Raw records
>>>>>
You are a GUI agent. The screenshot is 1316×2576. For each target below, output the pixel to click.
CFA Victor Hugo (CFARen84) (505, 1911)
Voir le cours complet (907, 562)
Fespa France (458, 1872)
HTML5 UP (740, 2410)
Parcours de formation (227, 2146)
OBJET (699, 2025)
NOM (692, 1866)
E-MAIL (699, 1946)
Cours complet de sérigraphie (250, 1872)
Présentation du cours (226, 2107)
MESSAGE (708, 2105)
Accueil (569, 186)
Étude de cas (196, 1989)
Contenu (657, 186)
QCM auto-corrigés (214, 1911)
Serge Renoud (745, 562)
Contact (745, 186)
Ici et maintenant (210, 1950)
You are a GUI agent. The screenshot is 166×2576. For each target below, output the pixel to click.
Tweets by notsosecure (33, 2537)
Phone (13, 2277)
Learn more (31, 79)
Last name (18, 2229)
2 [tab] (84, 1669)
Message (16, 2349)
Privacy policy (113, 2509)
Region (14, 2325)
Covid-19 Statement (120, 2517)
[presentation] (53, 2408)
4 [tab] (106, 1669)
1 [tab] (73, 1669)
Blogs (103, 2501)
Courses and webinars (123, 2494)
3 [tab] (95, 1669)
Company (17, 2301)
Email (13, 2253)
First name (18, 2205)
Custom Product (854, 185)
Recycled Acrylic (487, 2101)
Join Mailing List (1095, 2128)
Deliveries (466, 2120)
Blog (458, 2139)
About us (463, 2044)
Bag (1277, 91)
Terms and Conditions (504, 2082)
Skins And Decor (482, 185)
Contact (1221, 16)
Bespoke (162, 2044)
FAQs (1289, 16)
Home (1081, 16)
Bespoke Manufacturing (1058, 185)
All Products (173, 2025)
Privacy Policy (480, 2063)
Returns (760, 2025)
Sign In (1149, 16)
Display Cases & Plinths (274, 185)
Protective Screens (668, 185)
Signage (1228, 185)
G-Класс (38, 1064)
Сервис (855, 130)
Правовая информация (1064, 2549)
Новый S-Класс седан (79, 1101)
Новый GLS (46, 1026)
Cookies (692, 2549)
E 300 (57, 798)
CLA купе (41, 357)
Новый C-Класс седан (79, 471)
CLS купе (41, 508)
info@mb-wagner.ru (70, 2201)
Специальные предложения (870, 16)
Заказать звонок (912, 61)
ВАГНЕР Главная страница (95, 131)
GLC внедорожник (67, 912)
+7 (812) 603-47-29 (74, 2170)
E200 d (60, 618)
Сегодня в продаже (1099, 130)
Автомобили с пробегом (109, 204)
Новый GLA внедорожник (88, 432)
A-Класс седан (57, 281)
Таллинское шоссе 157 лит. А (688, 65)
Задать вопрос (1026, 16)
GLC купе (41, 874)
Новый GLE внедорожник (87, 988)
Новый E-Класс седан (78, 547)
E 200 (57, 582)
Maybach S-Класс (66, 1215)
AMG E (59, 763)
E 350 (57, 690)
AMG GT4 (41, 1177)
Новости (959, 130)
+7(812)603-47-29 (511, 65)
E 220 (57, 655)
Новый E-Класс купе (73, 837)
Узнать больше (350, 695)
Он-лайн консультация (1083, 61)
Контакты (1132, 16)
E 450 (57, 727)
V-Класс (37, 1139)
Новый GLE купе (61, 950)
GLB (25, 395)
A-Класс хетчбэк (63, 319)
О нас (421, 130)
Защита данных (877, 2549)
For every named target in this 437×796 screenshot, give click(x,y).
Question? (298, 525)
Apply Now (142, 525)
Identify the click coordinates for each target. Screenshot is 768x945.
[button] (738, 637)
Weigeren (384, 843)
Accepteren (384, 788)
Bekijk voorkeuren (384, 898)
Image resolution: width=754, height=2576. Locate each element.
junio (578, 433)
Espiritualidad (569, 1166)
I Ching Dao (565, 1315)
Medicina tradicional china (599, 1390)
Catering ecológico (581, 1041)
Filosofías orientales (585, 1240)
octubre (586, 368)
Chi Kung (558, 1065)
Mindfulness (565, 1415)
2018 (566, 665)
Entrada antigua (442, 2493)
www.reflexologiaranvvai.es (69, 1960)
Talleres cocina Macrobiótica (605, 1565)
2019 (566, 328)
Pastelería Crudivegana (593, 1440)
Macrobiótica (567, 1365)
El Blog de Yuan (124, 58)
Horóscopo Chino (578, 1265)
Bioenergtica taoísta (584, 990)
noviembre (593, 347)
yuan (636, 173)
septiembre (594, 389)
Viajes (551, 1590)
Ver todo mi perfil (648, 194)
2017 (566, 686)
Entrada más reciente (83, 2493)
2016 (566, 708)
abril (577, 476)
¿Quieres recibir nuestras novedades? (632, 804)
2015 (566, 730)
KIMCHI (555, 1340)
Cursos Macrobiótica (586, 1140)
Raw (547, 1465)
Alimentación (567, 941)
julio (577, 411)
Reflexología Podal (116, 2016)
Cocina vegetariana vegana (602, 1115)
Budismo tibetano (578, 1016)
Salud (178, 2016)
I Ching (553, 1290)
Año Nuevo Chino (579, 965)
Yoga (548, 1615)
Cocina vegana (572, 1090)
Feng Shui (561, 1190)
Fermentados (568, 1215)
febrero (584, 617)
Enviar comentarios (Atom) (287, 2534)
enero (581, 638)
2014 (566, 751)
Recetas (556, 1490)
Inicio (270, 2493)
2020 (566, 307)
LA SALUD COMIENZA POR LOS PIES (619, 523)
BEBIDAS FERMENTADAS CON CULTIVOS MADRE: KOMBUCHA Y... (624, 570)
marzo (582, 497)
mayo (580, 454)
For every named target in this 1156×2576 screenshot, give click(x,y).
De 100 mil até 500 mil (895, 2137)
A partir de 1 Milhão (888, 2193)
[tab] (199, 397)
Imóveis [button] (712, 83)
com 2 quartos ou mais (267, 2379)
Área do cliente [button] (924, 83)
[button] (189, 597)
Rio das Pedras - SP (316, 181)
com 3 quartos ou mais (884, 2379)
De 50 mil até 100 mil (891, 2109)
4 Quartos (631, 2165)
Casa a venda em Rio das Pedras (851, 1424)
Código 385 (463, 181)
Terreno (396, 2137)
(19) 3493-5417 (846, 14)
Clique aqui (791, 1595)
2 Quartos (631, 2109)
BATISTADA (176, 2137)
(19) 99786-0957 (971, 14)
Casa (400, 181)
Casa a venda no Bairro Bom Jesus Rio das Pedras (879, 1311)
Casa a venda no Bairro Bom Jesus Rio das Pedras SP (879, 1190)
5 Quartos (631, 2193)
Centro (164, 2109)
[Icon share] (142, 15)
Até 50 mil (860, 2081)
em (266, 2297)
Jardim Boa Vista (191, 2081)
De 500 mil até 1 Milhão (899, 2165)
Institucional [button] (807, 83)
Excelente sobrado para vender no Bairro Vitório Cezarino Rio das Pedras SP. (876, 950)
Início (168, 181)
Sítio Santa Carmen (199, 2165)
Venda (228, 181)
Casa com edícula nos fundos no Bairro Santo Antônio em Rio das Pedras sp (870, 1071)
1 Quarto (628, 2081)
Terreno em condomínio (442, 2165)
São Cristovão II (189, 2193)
<<<<<
Requirements: In the listing, replace "Contact" with "Get in touch" in the lines starting at the one containing "Accueil (569, 186)" and ending at the one containing "Специальные предложения (870, 16)", leaving everything else unchanged. Return only those lines.

Response:
Accueil (569, 186)
Étude de cas (196, 1989)
Contenu (657, 186)
QCM auto-corrigés (214, 1911)
Serge Renoud (745, 562)
Get in touch (745, 186)
Ici et maintenant (210, 1950)
You are a GUI agent. The screenshot is 166×2576. For each target below, output the pixel to click.
Tweets by notsosecure (33, 2537)
Phone (13, 2277)
Learn more (31, 79)
Last name (18, 2229)
2 [tab] (84, 1669)
Message (16, 2349)
Privacy policy (113, 2509)
Region (14, 2325)
Covid-19 Statement (120, 2517)
[presentation] (53, 2408)
4 [tab] (106, 1669)
1 [tab] (73, 1669)
Blogs (103, 2501)
Courses and webinars (123, 2494)
3 [tab] (95, 1669)
Company (17, 2301)
Email (13, 2253)
First name (18, 2205)
Custom Product (854, 185)
Recycled Acrylic (487, 2101)
Join Mailing List (1095, 2128)
Deliveries (466, 2120)
Blog (458, 2139)
About us (463, 2044)
Bag (1277, 91)
Terms and Conditions (504, 2082)
Skins And Decor (482, 185)
Get in touch (1221, 16)
Bespoke (162, 2044)
FAQs (1289, 16)
Home (1081, 16)
Bespoke Manufacturing (1058, 185)
All Products (173, 2025)
Privacy Policy (480, 2063)
Returns (760, 2025)
Sign In (1149, 16)
Display Cases & Plinths (274, 185)
Protective Screens (668, 185)
Signage (1228, 185)
G-Класс (38, 1064)
Сервис (855, 130)
Правовая информация (1064, 2549)
Новый S-Класс седан (79, 1101)
Новый GLS (46, 1026)
Cookies (692, 2549)
E 300 (57, 798)
CLA купе (41, 357)
Новый C-Класс седан (79, 471)
CLS купе (41, 508)
info@mb-wagner.ru (70, 2201)
Специальные предложения (870, 16)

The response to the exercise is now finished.